The use of fluoride toothpastes, mouthrinses, gels or varnishes reduces tooth decay in children and adolescents.
Tooth decay (dental caries) is painful, expensive to treat and can seriously damage teeth. Fluoride is a mineral that prevents tooth decay. The review of trials found that children aged 5 to 16 years who applied fluoride in the form of toothpastes, mouthrinses, gels or varnishes had fewer decayed, missing and filled teeth regardless of whether their drinking water was fluoridated. Supervised use of self applied fluoride increases the benefit. Fluoride varnishes may have a greater effect but more high quality research is needed to be sure of how big a difference these treatments make, and whether they have adverse effects.
The benefits of topical fluorides have been firmly established on a sizeable body of evidence from randomized controlled trials. While the formal examination of sources of heterogeneity between studies has been important in the overall conclusions reached, these should be interpreted with caution. We were unable to reach definite conclusions about any adverse effects that might result from the use of topical fluorides, because data reported in the trials are scarce.
Topical fluoride therapy (TFT) in the form of varnish, gel, mouthrinse or toothpaste has been used extensively as a caries-preventive intervention for over 3 decades.
To determine the effectiveness and safety of fluoride varnishes, gels, mouthrinses, and toothpastes in the prevention of dental caries in children and to examine factors potentially modifying their effect.
We searched the Cochrane Oral Health Group's Trials Register (May 2000), CENTRAL (The Cochrane Library 2000, Issue 2), MEDLINE (1966 to January 2000), plus several other databases. We handsearched journals, reference lists of articles and contacted selected authors and manufacturers.
Randomized or quasi-randomized controlled trials with blind outcome assessment, comparing fluoride varnish, gel, mouthrinse, or toothpaste with placebo or no treatment in children up to 16 years during at least 1 year. The main outcome was caries increment measured by the change in decayed, missing and filled tooth surfaces (D(M)FS).

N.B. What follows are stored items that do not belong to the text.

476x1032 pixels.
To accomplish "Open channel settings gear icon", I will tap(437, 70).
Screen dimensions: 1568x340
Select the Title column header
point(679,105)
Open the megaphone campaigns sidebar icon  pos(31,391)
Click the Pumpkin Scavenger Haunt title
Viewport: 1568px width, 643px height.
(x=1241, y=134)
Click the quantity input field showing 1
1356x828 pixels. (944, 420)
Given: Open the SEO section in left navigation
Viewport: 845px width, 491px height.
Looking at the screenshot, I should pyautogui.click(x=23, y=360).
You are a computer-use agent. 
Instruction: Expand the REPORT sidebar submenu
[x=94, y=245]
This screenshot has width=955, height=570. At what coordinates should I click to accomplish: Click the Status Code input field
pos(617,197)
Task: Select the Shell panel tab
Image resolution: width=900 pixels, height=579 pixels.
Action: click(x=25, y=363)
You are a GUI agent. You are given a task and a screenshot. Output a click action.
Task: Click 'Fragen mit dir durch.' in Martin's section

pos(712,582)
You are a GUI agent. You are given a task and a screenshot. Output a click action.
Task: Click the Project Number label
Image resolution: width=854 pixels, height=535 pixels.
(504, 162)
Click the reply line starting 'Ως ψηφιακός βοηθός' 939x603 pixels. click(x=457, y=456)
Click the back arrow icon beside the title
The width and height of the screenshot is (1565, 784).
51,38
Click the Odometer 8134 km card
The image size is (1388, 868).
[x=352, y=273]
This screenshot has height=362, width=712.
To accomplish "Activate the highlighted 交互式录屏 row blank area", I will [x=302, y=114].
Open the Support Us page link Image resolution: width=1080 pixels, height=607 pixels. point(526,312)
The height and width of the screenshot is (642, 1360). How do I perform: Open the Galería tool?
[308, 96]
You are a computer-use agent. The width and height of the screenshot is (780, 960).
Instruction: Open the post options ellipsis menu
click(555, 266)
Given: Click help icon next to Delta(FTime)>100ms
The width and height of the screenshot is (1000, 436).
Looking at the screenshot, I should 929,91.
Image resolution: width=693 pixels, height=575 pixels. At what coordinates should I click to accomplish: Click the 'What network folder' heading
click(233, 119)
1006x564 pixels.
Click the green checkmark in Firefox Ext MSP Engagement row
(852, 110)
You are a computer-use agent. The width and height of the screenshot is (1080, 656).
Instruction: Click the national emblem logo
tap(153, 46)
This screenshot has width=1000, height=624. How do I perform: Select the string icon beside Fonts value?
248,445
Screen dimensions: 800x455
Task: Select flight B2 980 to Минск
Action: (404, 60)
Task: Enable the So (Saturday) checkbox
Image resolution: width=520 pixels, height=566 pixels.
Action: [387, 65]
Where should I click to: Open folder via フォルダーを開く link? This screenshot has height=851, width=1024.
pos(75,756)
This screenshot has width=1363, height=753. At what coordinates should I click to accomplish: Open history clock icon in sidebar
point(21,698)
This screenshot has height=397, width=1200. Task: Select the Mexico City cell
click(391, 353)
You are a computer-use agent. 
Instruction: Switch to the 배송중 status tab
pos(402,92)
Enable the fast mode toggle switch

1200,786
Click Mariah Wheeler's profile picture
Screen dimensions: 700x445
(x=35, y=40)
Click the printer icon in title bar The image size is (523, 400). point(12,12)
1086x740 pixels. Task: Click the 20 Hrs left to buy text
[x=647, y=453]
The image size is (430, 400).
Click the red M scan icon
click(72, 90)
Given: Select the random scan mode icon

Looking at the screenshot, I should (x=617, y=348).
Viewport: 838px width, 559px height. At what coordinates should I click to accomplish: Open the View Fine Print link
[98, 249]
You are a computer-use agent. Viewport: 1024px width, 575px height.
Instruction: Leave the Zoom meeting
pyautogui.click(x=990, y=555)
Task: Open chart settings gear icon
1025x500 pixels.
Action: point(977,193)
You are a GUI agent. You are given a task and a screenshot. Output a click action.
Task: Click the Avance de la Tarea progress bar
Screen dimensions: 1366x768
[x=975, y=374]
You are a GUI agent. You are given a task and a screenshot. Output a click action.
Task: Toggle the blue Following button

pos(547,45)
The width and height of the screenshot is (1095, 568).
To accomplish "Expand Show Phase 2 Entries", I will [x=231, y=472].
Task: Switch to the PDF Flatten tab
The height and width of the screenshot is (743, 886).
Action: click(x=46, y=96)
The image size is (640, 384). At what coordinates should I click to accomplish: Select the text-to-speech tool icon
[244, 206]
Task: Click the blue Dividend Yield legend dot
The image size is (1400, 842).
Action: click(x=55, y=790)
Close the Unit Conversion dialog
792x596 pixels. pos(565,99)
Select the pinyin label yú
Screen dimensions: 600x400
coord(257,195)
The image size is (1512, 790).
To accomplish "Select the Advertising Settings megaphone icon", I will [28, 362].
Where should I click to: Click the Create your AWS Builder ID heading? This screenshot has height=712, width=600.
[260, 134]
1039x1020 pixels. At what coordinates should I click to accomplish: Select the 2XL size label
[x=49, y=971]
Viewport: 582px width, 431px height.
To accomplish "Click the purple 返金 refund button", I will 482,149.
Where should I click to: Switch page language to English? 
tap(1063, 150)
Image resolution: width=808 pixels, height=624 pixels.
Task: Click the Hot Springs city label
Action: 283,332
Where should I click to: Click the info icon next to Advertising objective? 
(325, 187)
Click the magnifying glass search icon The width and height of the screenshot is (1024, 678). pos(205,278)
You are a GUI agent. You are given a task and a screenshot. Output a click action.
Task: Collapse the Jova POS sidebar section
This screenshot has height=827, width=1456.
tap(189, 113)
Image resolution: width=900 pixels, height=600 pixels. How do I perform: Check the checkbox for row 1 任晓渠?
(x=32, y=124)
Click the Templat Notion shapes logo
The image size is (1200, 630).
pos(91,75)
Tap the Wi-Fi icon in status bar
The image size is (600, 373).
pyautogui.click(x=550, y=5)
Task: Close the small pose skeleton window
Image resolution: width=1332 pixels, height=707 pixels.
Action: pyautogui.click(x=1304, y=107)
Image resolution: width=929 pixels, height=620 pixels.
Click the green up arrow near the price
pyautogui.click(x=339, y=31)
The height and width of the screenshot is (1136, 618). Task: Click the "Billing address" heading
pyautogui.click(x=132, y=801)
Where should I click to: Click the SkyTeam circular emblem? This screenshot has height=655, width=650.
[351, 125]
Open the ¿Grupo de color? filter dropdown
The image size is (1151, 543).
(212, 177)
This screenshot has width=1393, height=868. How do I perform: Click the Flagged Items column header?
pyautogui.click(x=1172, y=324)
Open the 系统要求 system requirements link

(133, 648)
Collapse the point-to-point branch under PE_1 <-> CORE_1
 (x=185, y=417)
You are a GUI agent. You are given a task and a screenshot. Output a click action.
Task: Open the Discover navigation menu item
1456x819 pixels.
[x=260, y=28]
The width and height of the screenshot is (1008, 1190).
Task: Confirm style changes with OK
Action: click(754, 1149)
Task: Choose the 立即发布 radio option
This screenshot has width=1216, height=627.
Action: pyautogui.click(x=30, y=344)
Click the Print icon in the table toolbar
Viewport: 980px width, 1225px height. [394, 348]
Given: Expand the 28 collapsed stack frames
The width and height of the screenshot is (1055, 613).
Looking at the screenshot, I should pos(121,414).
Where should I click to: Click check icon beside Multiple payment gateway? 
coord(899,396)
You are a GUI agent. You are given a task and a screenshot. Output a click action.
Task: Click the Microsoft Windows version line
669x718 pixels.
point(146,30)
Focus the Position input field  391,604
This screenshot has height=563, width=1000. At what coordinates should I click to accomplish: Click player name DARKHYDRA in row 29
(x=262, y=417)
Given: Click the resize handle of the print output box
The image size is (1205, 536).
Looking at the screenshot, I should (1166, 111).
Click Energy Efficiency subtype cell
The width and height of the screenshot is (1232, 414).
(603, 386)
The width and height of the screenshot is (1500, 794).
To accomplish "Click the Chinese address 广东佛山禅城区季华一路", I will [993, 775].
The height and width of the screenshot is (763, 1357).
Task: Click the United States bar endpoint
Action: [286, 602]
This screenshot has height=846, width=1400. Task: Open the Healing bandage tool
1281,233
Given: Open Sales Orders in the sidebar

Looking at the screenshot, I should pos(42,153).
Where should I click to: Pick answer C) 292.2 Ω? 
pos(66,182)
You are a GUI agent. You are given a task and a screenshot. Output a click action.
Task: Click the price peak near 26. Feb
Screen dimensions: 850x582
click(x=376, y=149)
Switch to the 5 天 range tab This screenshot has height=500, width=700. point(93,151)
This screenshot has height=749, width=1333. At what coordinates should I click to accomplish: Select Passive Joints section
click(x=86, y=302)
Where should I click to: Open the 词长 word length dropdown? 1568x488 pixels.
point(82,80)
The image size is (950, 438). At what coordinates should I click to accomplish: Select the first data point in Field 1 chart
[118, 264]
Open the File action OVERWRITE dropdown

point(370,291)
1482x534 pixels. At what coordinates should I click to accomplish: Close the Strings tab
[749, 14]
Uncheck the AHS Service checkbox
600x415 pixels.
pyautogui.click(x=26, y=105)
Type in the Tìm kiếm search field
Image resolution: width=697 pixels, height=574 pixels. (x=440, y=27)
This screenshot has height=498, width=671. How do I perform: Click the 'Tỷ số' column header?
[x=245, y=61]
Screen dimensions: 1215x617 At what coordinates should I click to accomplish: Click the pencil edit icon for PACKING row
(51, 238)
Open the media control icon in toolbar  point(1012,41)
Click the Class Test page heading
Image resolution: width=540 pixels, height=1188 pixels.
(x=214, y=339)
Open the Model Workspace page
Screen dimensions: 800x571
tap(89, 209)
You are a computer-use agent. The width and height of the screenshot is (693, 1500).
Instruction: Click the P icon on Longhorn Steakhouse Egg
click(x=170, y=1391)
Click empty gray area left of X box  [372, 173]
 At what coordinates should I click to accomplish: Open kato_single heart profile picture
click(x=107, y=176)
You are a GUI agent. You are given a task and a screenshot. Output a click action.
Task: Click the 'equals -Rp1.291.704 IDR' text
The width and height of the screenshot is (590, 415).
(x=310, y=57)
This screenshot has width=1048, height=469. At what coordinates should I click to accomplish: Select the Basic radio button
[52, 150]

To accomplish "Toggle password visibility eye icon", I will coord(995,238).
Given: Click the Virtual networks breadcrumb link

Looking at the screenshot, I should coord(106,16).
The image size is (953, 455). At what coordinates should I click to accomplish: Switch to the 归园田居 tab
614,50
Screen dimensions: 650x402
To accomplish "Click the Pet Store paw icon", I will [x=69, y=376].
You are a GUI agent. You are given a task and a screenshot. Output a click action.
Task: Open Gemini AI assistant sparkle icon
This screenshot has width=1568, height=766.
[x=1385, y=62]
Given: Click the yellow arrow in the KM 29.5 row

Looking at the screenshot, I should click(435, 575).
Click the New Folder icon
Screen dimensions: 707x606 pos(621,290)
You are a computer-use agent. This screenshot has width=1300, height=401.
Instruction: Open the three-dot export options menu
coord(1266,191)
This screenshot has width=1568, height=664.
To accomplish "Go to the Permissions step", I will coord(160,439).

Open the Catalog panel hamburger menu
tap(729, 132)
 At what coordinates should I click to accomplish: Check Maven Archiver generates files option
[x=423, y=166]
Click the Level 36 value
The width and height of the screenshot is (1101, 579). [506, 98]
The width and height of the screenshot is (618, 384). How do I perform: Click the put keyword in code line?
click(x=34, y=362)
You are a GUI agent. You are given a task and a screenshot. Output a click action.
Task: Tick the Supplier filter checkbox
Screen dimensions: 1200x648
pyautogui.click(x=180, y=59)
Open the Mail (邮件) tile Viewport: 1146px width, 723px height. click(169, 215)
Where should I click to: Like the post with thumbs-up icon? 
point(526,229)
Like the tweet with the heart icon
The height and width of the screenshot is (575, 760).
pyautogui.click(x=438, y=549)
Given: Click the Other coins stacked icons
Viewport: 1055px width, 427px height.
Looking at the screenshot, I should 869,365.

Inclusion decisions, quality assessment and data extraction were duplicated in a random sample of one third of studies, and consensus achieved by discussion or a third party. Authors were contacted for missing data. The primary measure of effect was the prevented fraction (PF) that is the difference in mean caries increments between the treatment and control groups expressed as a percentage of the mean increment in the control group. Random-effects meta-analyses were performed where data could be pooled. Potential sources of heterogeneity were examined in random-effects metaregression analyses.
There were 144 studies included. For the 133 that contributed data for meta-analysis (involving 65,169 children) the D(M)FS pooled prevented fraction estimate was 26% (95% CI, 24% to 29%; P < 0.0001). There was substantial heterogeneity, confirmed statistically (P < 0.0001), but the direction of effect was consistent. The effect of topical fluoride varied according to type of control group used, type of TFT used, mode/setting of TFT use, initial caries levels and intensity of TFT application, but was not influenced by exposure to water fluoridation or other fluoride sources. D(M)FS PF was on average 14% (95% CI, 5% to 23%; P = 0.002) higher in non-placebo controlled trials, 14% (95% CI, 2% to 26%; P = 0.25) higher in fluoride varnish trials compared with all others, and 10% (95% CI, -17% to -3%; P = 0.003) lower in trials of unsupervised home use compared with self applied supervised and operator-applied. There was a 0.7% increase in the PF per unit increase in baseline caries (95% CI, 0.2% to 1.2%; P = 0.004).